### LISTED ENTRIES

== == ==

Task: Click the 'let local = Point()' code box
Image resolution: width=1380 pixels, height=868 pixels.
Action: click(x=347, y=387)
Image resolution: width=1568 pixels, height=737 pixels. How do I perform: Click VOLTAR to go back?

== == ==

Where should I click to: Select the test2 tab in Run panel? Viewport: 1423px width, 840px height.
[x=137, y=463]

== == ==

### EXERCISE
Among the entries above, find the line with "Task: Click the" and the line with "Image resolution: width=1568"; give again exactly these two lines and all lines between them.

### SOLUTION FOR THIS TASK
Task: Click the 'let local = Point()' code box
Image resolution: width=1380 pixels, height=868 pixels.
Action: click(x=347, y=387)
Image resolution: width=1568 pixels, height=737 pixels. How do I perform: Click VOLTAR to go back?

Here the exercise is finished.